Fact is, knowing there'd be down time once in a while during their vacation, Maddy's mom wisely, just like most moms when traveling with children, packed a sketch book and markers and crayons. And the portable studio went where Maddy went. Simple as that.
Maddy drew and colored when the mood struck.
And I, unexpectedly, drew and colored when Maddy's mood struck for me to, and was more than happy to do so.
Her abstract person, and my portrait of Maddy, lasting proof. Artist to artist.
Sometimes drawings and photographs trump words--this one of those times. Posted left is a wonderful sequence of photographs my wife and Maddy's mom and dad snapped of me drawing Maddy and Maddy with her drawing.
Any more need be said?
Nary a word comes to mind.
Just look at Maddy!
Two points resonate for doing that sketch of and for Maddy.
First and foremost, I warmed the heart of a little girl. That's not so easily done. As if more proof than photographs necessary, shortly after dinner--while rallying for the ice cream on the opposite end of Orange Avenue (if you've been to Coronado you know the place--Moo Time--a cow and Elvis greet all), Maddy, while talking to her parents about the drawing, referred to me as her "good friend." Nice.

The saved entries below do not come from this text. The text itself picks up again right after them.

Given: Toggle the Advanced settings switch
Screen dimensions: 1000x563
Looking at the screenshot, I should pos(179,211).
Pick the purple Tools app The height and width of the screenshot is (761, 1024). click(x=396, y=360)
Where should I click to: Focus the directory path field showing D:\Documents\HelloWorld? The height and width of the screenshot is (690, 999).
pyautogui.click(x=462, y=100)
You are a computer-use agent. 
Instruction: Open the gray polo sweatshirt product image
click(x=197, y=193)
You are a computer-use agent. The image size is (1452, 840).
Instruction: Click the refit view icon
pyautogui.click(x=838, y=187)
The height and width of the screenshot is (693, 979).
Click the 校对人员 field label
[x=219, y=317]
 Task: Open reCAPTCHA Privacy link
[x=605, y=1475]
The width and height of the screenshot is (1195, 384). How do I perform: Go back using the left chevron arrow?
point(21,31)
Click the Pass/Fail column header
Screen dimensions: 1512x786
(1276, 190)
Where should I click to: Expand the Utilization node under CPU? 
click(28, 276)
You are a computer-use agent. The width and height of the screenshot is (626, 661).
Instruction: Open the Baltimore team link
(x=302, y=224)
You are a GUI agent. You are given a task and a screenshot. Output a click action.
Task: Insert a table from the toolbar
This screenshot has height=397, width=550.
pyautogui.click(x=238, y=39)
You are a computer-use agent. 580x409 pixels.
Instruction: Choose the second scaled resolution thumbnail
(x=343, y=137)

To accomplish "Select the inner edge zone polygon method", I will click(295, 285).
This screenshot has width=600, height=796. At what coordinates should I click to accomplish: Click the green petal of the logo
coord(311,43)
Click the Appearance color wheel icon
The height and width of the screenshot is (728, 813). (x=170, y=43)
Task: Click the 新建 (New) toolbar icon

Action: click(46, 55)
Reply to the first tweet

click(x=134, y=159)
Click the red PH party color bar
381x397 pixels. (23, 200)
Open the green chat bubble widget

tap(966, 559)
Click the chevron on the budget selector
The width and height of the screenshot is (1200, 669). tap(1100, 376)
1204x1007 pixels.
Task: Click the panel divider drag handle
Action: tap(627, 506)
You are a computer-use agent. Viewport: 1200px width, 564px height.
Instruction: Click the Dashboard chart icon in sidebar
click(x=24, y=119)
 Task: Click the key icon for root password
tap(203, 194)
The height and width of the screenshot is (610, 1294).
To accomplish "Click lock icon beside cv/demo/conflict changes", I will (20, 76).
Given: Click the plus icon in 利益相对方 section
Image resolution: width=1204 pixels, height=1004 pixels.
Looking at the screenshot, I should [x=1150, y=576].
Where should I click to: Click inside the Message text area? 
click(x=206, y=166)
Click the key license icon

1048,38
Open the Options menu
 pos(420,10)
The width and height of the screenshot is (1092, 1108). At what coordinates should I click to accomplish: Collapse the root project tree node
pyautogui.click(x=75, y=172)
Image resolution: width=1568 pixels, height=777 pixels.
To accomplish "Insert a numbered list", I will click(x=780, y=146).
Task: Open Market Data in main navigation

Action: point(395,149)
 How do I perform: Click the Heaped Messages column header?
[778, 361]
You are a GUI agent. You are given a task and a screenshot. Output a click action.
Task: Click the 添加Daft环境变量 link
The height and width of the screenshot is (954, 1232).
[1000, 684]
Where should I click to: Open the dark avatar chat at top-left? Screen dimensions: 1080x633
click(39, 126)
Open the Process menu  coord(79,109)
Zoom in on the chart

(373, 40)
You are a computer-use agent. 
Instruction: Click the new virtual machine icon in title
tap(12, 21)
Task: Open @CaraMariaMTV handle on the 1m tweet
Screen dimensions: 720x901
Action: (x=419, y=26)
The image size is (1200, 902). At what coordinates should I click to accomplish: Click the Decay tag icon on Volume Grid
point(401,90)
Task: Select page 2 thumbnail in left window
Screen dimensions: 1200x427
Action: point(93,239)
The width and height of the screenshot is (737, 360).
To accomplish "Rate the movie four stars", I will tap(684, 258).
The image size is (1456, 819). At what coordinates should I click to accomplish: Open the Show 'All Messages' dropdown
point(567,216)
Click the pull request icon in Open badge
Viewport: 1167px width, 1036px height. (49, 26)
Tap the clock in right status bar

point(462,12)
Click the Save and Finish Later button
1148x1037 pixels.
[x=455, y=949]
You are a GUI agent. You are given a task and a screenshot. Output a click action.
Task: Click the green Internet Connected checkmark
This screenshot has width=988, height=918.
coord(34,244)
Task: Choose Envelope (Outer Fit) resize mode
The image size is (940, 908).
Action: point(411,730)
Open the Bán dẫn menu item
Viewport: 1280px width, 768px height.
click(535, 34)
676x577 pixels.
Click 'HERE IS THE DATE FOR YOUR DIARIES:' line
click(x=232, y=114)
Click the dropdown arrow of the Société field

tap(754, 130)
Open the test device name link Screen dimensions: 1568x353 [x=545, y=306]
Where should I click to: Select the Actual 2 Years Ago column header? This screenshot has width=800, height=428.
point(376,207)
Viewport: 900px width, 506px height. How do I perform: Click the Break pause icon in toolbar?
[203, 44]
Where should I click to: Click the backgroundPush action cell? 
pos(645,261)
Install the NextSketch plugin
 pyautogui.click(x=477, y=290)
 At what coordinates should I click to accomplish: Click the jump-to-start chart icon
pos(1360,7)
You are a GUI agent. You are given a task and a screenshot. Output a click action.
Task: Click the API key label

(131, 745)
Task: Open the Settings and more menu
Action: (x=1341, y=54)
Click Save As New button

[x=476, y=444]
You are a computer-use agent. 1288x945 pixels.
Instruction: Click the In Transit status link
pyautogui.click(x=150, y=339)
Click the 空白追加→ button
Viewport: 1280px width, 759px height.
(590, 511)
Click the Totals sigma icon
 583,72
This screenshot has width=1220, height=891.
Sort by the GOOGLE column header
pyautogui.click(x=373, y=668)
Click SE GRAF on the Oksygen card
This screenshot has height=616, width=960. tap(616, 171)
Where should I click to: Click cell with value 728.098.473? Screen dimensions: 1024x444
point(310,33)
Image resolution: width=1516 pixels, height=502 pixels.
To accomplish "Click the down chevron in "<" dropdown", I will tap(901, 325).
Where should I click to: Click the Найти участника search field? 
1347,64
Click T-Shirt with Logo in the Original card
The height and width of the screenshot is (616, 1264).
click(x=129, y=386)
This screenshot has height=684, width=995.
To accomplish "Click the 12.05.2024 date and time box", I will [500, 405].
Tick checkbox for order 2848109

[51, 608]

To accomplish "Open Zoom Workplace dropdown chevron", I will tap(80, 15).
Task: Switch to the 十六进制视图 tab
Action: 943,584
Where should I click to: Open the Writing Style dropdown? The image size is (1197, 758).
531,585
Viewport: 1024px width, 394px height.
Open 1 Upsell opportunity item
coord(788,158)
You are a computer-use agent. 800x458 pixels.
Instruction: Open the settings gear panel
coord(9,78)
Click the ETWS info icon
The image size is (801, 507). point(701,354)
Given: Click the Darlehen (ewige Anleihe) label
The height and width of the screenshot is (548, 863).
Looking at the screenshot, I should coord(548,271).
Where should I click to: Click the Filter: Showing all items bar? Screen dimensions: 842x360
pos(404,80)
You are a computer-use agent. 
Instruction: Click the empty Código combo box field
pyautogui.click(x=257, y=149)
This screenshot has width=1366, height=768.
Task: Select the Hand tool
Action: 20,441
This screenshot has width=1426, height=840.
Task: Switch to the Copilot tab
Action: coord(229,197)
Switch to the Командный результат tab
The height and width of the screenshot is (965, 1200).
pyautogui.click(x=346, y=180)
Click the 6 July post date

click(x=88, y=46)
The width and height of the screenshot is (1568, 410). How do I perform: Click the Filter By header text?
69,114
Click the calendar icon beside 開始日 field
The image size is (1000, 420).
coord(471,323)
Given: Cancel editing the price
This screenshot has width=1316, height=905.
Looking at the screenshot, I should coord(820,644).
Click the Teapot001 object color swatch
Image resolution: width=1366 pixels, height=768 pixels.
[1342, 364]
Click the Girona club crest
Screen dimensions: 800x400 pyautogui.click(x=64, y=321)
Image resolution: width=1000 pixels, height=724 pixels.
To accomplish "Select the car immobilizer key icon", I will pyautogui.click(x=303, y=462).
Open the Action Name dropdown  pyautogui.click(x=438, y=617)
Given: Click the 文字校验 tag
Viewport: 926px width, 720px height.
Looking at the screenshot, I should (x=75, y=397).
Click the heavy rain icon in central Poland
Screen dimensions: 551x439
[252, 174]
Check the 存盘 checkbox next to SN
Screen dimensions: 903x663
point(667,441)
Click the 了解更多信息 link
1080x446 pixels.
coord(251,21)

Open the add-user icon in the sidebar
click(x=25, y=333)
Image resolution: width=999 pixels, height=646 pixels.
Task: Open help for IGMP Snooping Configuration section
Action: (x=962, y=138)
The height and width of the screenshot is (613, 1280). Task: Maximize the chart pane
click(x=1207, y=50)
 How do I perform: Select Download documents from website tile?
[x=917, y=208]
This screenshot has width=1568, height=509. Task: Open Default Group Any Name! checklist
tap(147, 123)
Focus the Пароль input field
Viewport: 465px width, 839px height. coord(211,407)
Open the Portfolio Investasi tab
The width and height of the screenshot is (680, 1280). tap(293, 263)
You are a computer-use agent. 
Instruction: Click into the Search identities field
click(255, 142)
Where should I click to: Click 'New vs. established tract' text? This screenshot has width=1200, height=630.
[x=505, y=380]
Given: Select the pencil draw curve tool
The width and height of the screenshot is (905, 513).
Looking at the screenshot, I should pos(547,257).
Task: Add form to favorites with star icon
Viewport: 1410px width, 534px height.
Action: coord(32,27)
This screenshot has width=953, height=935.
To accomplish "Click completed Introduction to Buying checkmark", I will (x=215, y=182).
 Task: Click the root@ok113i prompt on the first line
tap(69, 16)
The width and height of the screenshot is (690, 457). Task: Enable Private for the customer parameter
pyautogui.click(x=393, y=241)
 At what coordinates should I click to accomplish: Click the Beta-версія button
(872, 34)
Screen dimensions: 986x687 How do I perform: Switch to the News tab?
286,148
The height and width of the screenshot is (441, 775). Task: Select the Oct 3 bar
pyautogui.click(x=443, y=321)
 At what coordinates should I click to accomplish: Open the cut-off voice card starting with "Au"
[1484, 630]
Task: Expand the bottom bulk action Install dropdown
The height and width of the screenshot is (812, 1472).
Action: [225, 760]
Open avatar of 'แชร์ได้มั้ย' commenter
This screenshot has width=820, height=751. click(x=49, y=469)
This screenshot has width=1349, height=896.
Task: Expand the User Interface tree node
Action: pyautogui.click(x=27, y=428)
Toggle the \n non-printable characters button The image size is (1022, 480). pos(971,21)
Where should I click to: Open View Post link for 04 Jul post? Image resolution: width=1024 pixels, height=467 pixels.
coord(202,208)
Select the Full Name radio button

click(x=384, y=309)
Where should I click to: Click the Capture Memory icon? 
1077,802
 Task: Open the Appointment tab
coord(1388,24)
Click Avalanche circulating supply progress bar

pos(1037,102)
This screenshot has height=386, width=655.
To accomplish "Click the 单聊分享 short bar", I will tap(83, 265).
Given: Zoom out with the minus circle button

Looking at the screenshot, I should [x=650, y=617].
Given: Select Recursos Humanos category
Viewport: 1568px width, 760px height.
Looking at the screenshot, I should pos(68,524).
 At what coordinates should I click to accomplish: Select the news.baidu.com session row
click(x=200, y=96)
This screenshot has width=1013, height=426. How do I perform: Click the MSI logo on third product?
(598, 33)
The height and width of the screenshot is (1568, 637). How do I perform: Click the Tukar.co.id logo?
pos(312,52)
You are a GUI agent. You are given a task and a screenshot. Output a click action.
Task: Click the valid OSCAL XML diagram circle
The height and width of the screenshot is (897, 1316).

Second, just maybe there'll be a lasting imprint on her and her outlook on art. And that, for me, is important and priceless. Who knows, maybe one day "MADDY" will be a famous signature in the corner of drawings and paintings. And limos her lifestyle. And she'll be hounded by paparazzi; "60 Minutes" correspondents; photographers and reporters; groupies; and screaming, sign-holding, autograph-seeking fans; and passersby who back up and say, "Hey, aren't you...?" And just maybe she'll remember her "good friend" who these days signs many drawings and paintings with just "Andy"--it's how I signed her portrait.
1. My wife, and some family and friends, will affirm Picasso's opening thought does not apply to me. Fifty years Maddy's senior, I've yet to grow up; at least not completely. Nor do I plan to for fear of losing my artist eyes. And maybe that's why Maddy and I connected during her portrait sitting--for 10 minutes or so a big "child" drew a small child.
2. The sketch now hangs in Maddy's parent's home amidst her art--my honor indeed to be represented amongst the creativity of a child. Maybe even an honor higher than representation in the National Portrait Gallery. One day the blue-violet crayon portrait will hang in Maddy's home--amongst her art and her children's art. And with any luck survive longer still.
3. Art endures. Even simple art. And even refrigerator art!
4. Maddy's father is a Marine--now a Navy officer soon to be promoted to lieutenant commander. And Maddy's grandmother is a Marine, and so is her grandfather.